--- WHAT TO PRODUCE ---
For this exercise, output exactly and only the lines running from the one with "You are a computer-use" through the final line of the data below, without pictures.

--- INPUT DATA ---
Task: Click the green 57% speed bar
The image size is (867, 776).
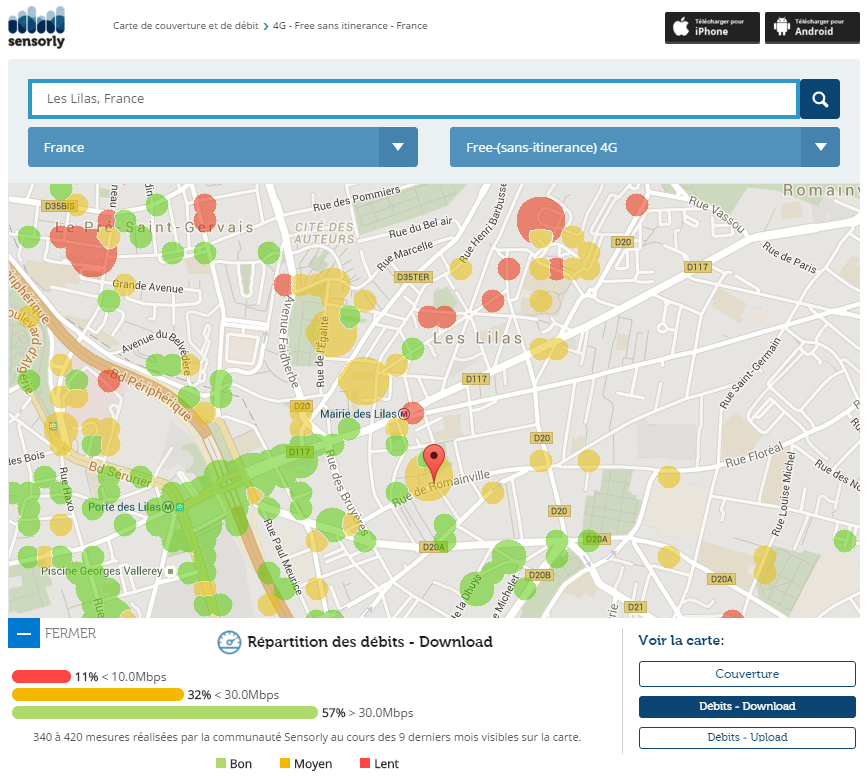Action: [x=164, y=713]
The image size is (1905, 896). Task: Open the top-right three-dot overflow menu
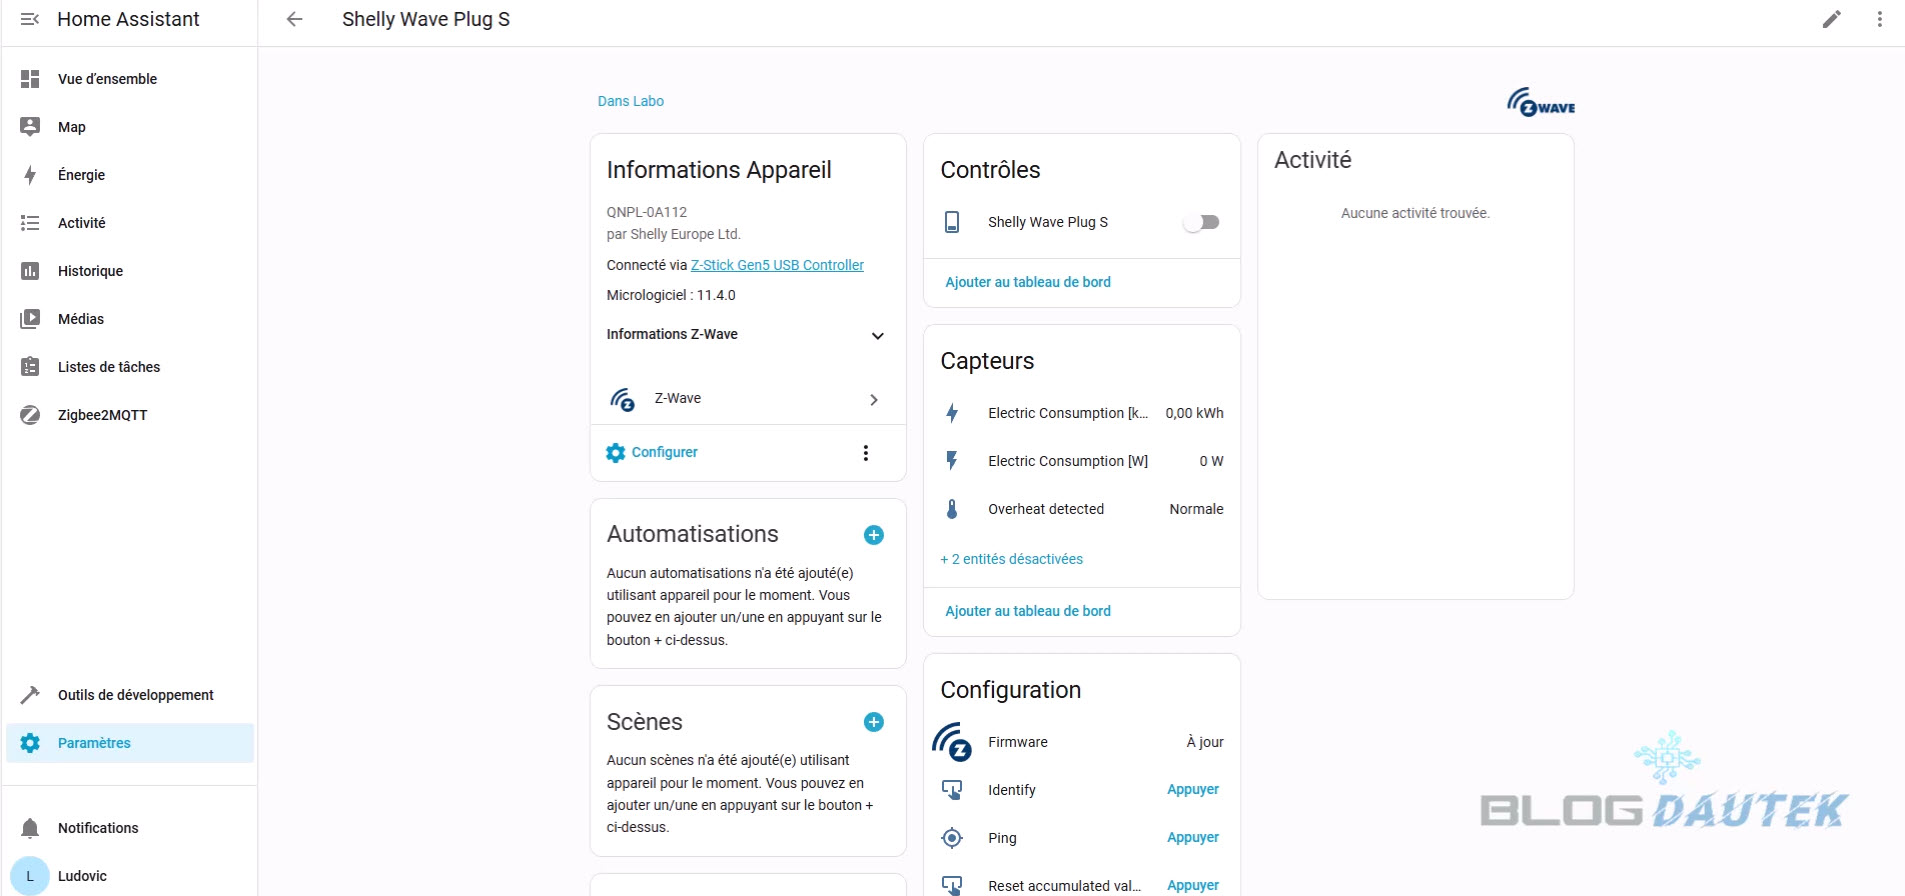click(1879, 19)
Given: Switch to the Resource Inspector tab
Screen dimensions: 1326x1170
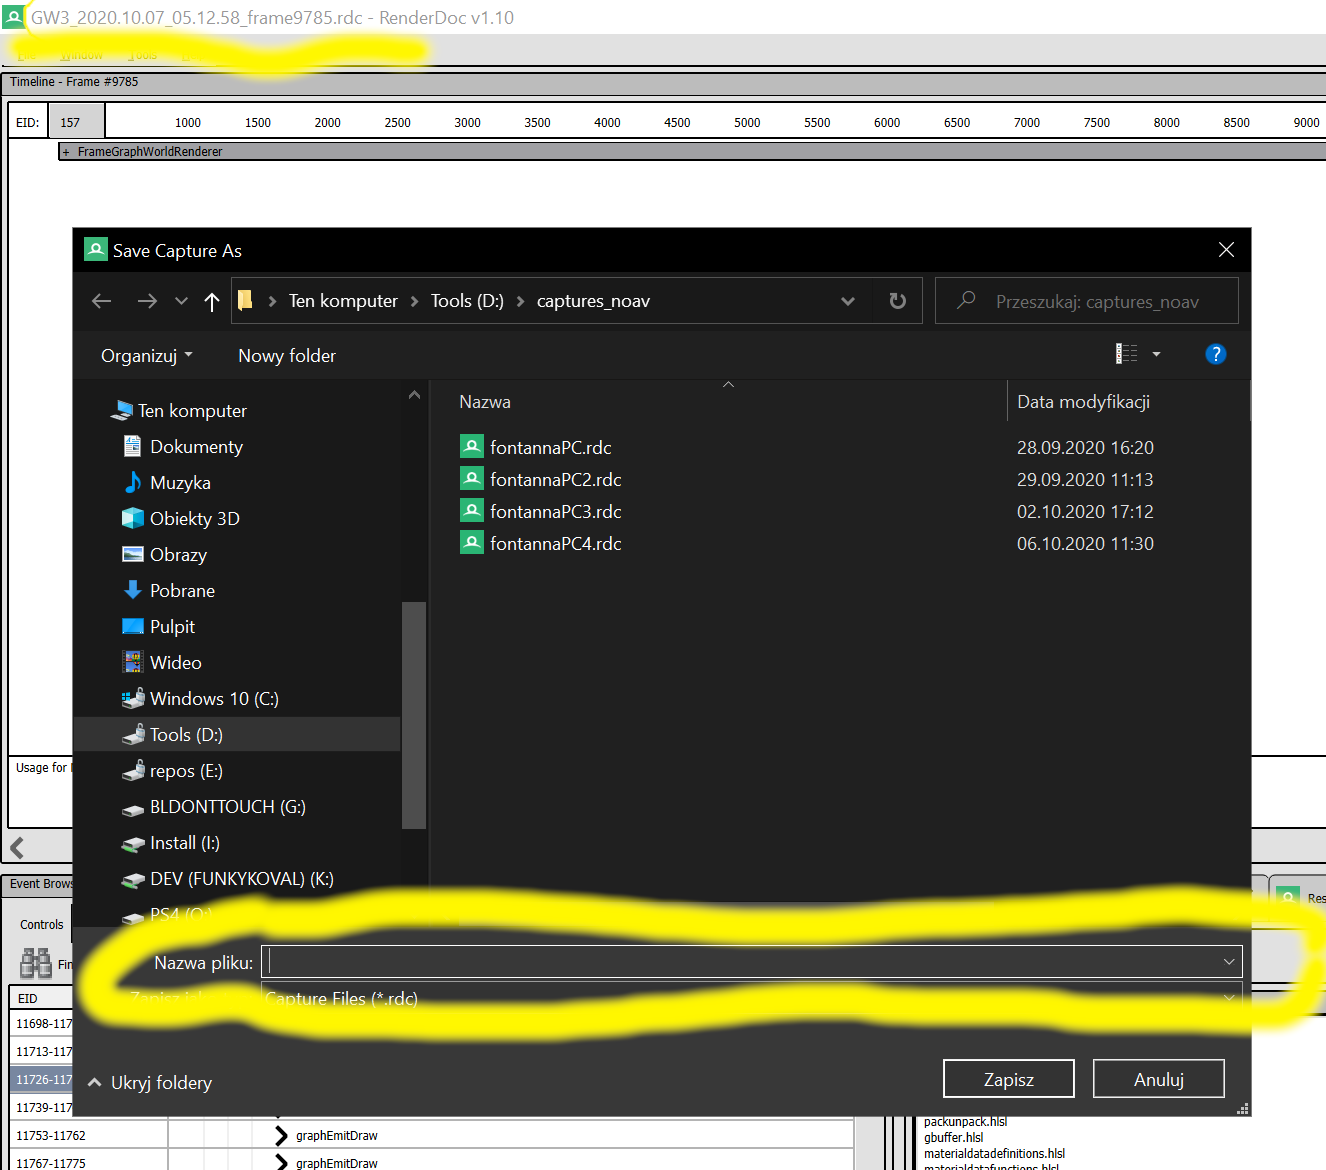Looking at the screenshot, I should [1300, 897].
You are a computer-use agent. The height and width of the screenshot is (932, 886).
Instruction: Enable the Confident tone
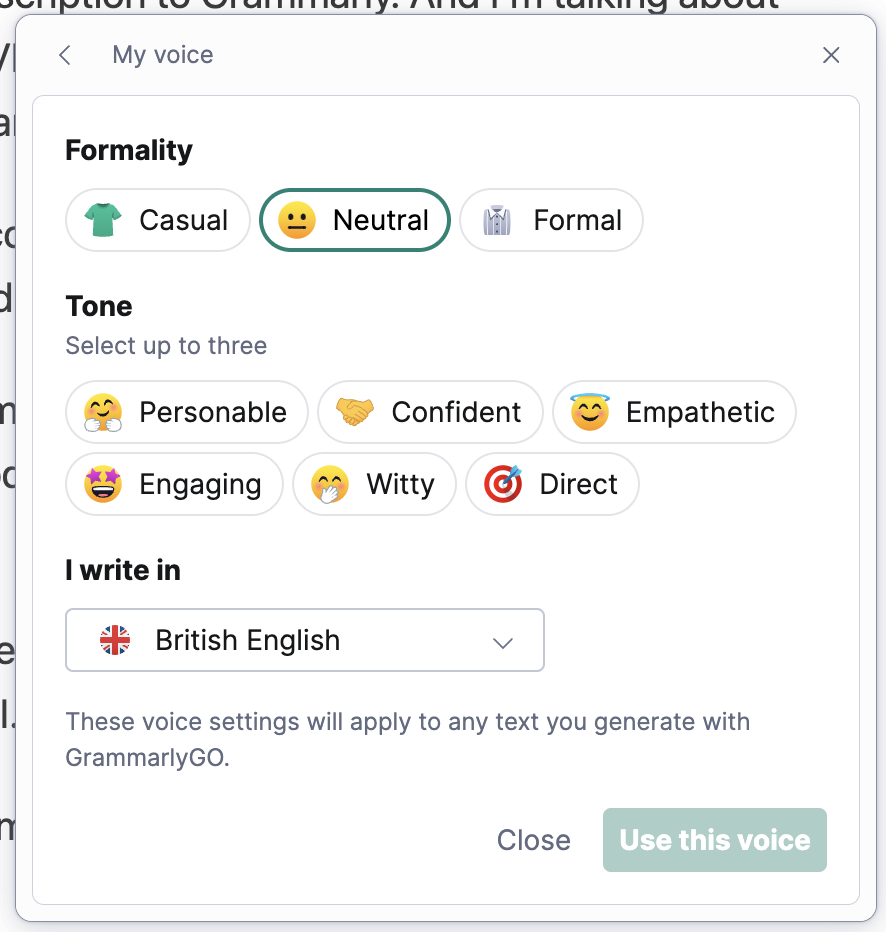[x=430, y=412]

--- ANSWER SECTION ---
You are a computer-use agent. The height and width of the screenshot is (932, 886).
Instruction: Enable the Confident tone
[x=430, y=412]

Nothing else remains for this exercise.